Using the Deep Web....by Steve Gruchawka

Site last revised: 11/5/2014…

The deep Web contains 99% of the information content of the Web; however, most of this information is contained in databases and is not indexed by search engines.

A complete approach to conducting research on the Web incorporates using surface search engines and deep web databases. Most users of the Internet are skilled in at least elementary use of search engines; however, skill in accessing the deep Web is limited to a much smaller population. A video made by the Office of Scientific and Technical Information describes one particular deep Web search engine developed for accessing multiple government databases; there are many others.

There are numerous books and articles on the deep Web (invisible Web or hidden Web) that do a terrific job of describing use of the deep Web for general audiences. The references cited on this website provide a good cross-section of these references. However, to the author's knowledge, there is nothing written about the deep Web that addresses the needs of the IT (information technology) professional and that is why this information was researched and presented on this website.

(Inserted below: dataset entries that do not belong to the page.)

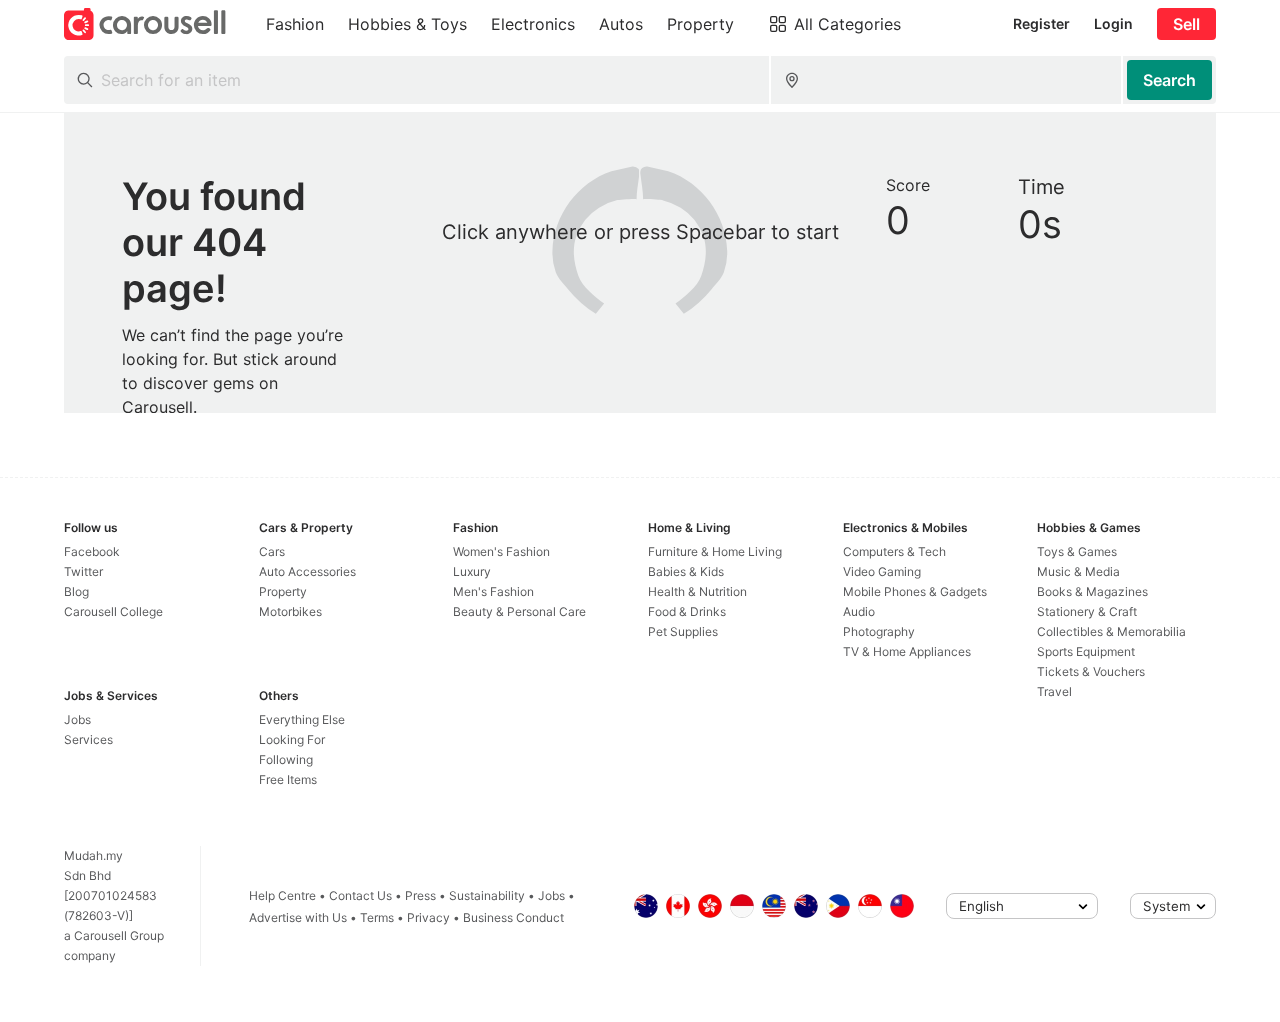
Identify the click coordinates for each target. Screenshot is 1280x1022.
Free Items (288, 779)
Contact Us (360, 895)
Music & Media (1078, 571)
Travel (1054, 691)
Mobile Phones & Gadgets (915, 591)
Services (88, 739)
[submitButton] (1169, 80)
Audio (859, 611)
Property (283, 591)
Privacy (428, 917)
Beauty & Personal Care (519, 611)
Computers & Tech (894, 551)
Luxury (472, 571)
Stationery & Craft (1087, 611)
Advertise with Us (298, 917)
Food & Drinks (687, 611)
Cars (272, 551)
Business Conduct (513, 917)
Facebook (92, 551)
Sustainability (487, 895)
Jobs (77, 719)
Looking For (292, 739)
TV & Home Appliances (907, 651)
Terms (377, 917)
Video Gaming (882, 571)
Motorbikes (290, 611)
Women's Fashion (501, 551)
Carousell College (113, 611)
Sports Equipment (1086, 651)
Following (286, 759)
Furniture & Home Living (715, 551)
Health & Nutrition (697, 591)
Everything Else (302, 719)
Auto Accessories (307, 571)
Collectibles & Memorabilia (1111, 631)
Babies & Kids (686, 571)
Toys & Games (1077, 551)
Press (420, 895)
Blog (76, 591)
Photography (879, 631)
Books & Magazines (1092, 591)
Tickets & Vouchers (1091, 671)
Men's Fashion (493, 591)
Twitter (83, 571)
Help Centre (282, 895)
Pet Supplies (683, 631)
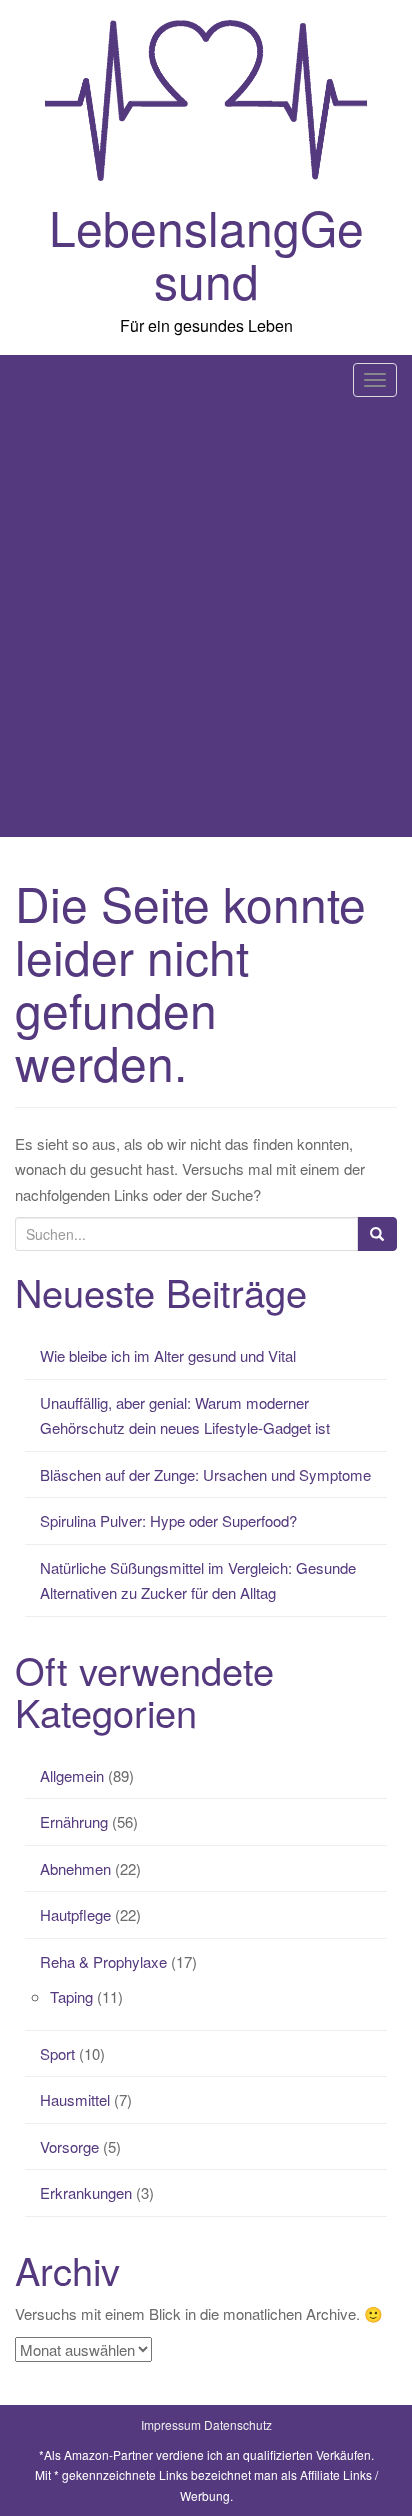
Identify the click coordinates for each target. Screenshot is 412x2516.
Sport (57, 2053)
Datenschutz (238, 2424)
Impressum (171, 2424)
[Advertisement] (206, 621)
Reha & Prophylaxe (103, 1961)
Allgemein (72, 1775)
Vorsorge (69, 2146)
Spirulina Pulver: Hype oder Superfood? (168, 1520)
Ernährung (74, 1821)
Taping (71, 1996)
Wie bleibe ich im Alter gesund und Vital (168, 1355)
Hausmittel (75, 2099)
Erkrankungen (86, 2192)
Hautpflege (75, 1914)
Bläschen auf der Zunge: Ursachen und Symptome (205, 1474)
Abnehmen (75, 1868)
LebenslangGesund (206, 253)
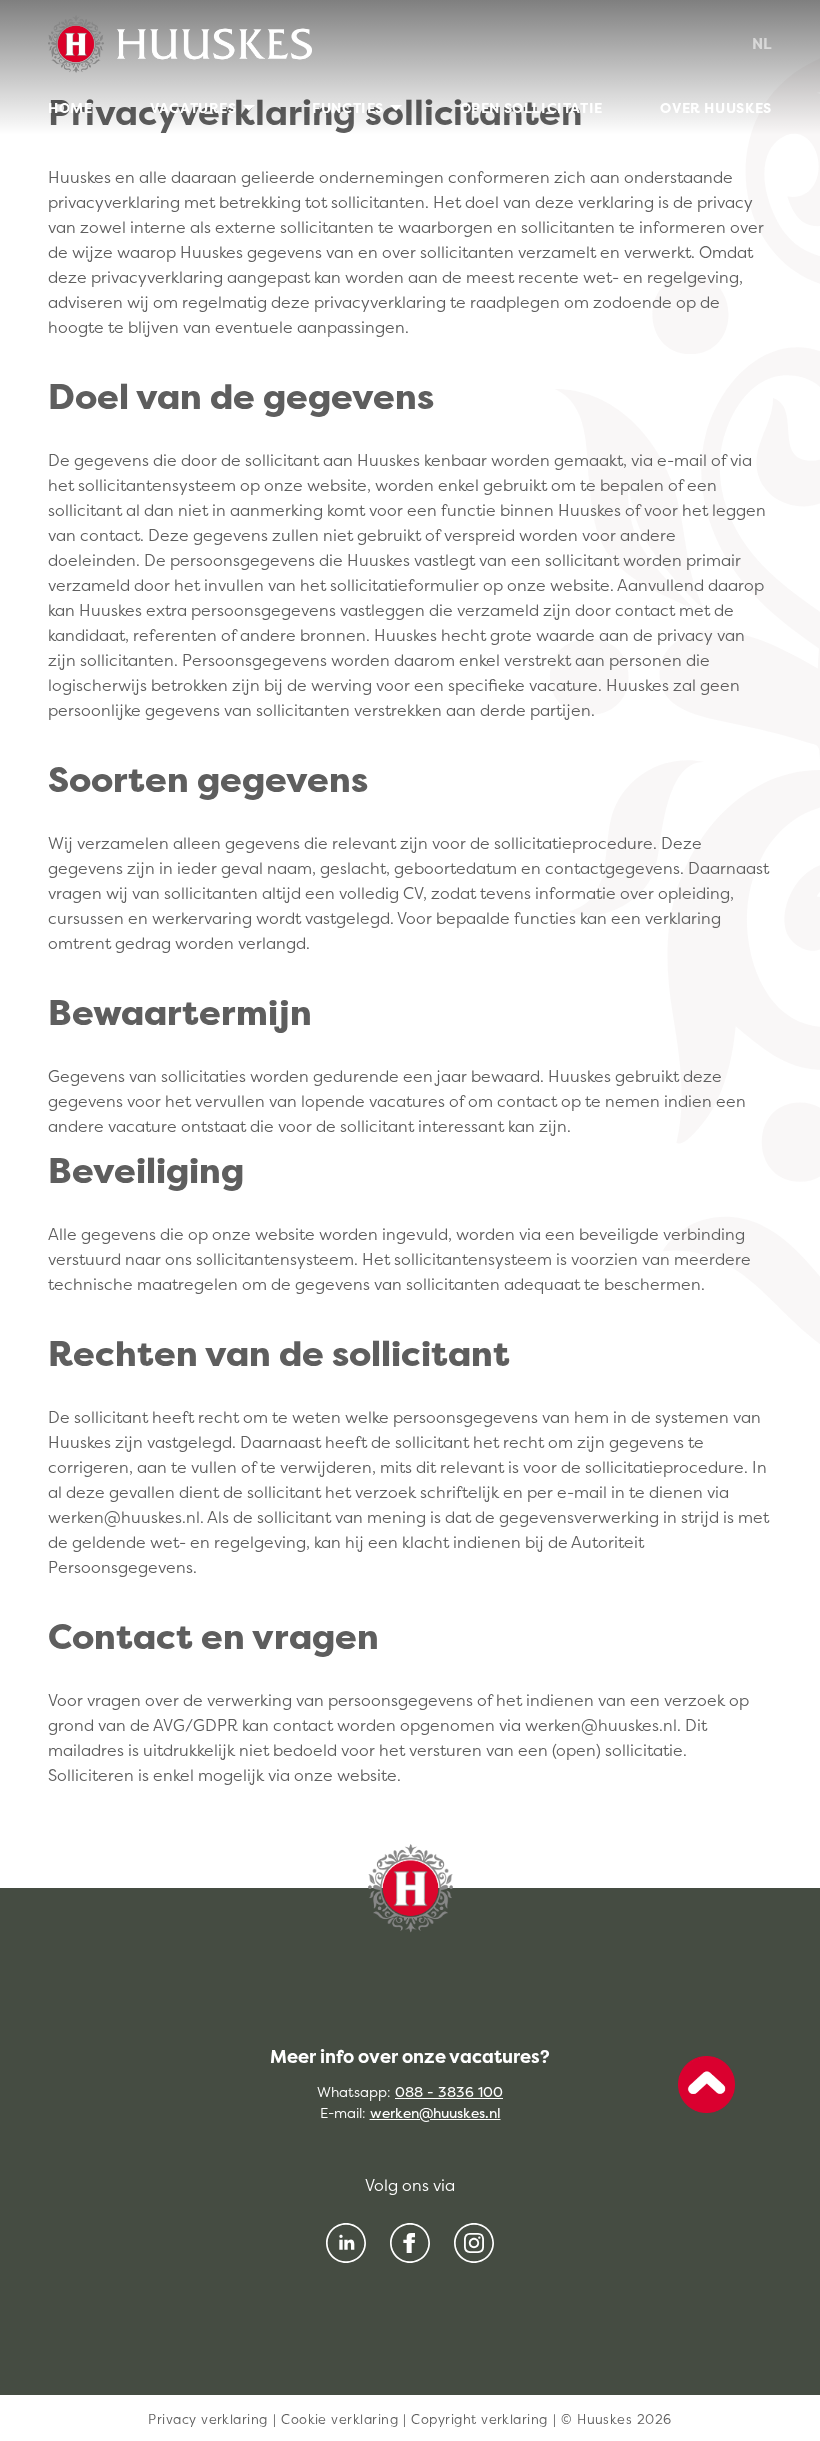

This website is intended as a pathfinder in locating IT information by describing some of the most useful search tools, portals and website available. The intention is not to be all inclusive but to limit selection to high quality resources. This approach is admittedly subjective and limited to the authors experience, research and input from readers. Reader input is welcome and encouraged to increase the usefulness of this ad-free, vendor-free website.

The deep Web is the fastest growing sector of the Web and it appears to be the “paradigm for the next generation Internet” (2005, Deep-Web FAQ, para. 35). It therefore is of key interest to many IT professionals. In fact, proper use of the deep Web can drastically reduce research time on a given project and yield higher quality information.

At present, the Internet is functionally divided into two areas:

·     The surface Web contains 1% of the information content of the Web. Search engines crawl along the Web to extract and index text from HTML (HyperText Markup Language) documents on websites, then make this information searchable through keywords and directories.

·     The deep Web contains 99% of the information content of the Web. Most of this information is contained in databases and is not indexed by search engines - technical and business reasons are obstacles. This information is made searchable by keywords only through the query engine located on the specific website of each database.

As the Web evolves the deep Web will become more easily accessible; however, at present to access deep Web information, one needs to go directly to the website containing the database of interest and use the website’s query engine. To do this, you need to know the URL of the deep Web site. Considering there are over 200,000 deep Web sites (Bergman, M., 2001, p. 1. para. 5), it is a challenge to know which sites to use for a given research topic. This presentation is intended to be a guide to this vast ocean from an IT perspective, with emphasis on administration of Windows networks.